The implementation timetable is as follows:-
- The parts of the Act creating an offence of carrying on a business as a scrap metal dealer unless authorised by a licence and the transitional provisions for existing registered collectors/dealers to apply for a new licence will come into force on the 1st October 2013.
- The parts of the Act which bring into force other provisions will come into force on the 1st December 2013.
In order to apply for a licence under the Scrap Metal Dealers Act 2013 persons will be required to make an application to the council. The application form should be accompanied by the following:
- The relevant fee.
- A basic DBS check for every person named in the application, which is less than 3 months from the date of issue (see information below).
- A passport style photograph of every person named on the application (If applying for a collectors).
All applicants and named persons will be required to prove their identity by means of photographic identification, e.g. a passport or photo card driving licence and a utility bill. It is therefore necessary that your application is given to the licensing team in person. Your identity and your DBS certificate will be checked and copied, then immediately returned to you. Please discuss these requirements with a licensing officer if you are unsure what to bring in with your application.
If scrap metal is a by-product of your business you may be exempt from the need to be licensed, it will be necessary for you to prove the proportion of your business that consists of dealing in scrap metal.
Mobile Collectors who work in different council areas will have to apply for a collectors licence in each of those areas. You must contact the relevant council to obtain an application form.
Every person working on a vehicle collecting scrap metal must be licensed unless they are properly employed by a business licensed for a site or as a collector.
Before you apply, you and every person listed on the application form, need to obtain a Basic Disclosure Certificate from Disclosure Scotland.
Add an additional site
Change of Details
Skin Piercing Open or Close
If you wish to undertake any/all of the following: Tattooing; Piercing; Acupuncture or Electrolysis then the Local Government (Miscellaneous Provisions) Act 1982 Part VIII requires registration to cover both the person and the premises. The applicant must ensure that the procedures, equipment and facilities used for the above purposes comply fully with the Health and Safety at Work Act 1974.

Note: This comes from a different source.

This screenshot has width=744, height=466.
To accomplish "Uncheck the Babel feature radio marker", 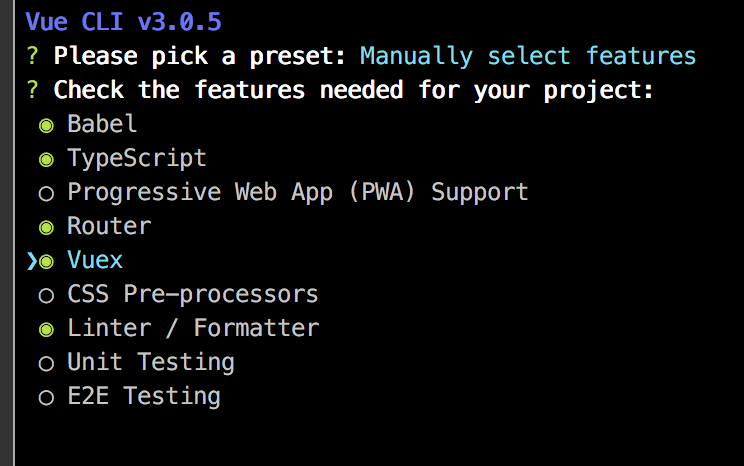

The cost of registering a premises is £37.00. For an individual licence the cost is £23.50. It is illegal to conduct body piercing, tattooing, acupuncture or electrolysis until the registration has been formally approved.
Taxis & Private Hire Open or Close
We are responsible for granting licences to the proprietors, operators and drivers of Hackney Carriages and Private Hire Vehicles.
We have joined the ‘National Register of Refusals and Revocations’. This new register will allow licensing authorities to record details of where a taxi driver licence has been refused or revoked. It will allow our licensing team and other licensing authorities to check new applicants against the register. This should help to prevent people found not to be fit and proper in one area from securing a licence somewhere else through deception and non-disclosure. Any driver who has their licence refused or revoked by the Ccouncil will have their details recorded on the register. Any details placed on the register will be held for a period of 25 years before being deleted.
Hackney Carriages may be the traditional London Cab style or may be normal saloon vehicles distinguishable by the fact that these vehicles have a white bonnet and boot/tailgate and will display a roof sign and display a blue and white plate on the rear of the vehicle.
Private Hire vehicles are usually 'saloon type' vehicles and include mini buses with up to and including eight passenger seats and display a red and white plate on the rear of the vehicle. Both types of vehicle display a small window sticker of the relevant colour in the windscreen showing the licence details.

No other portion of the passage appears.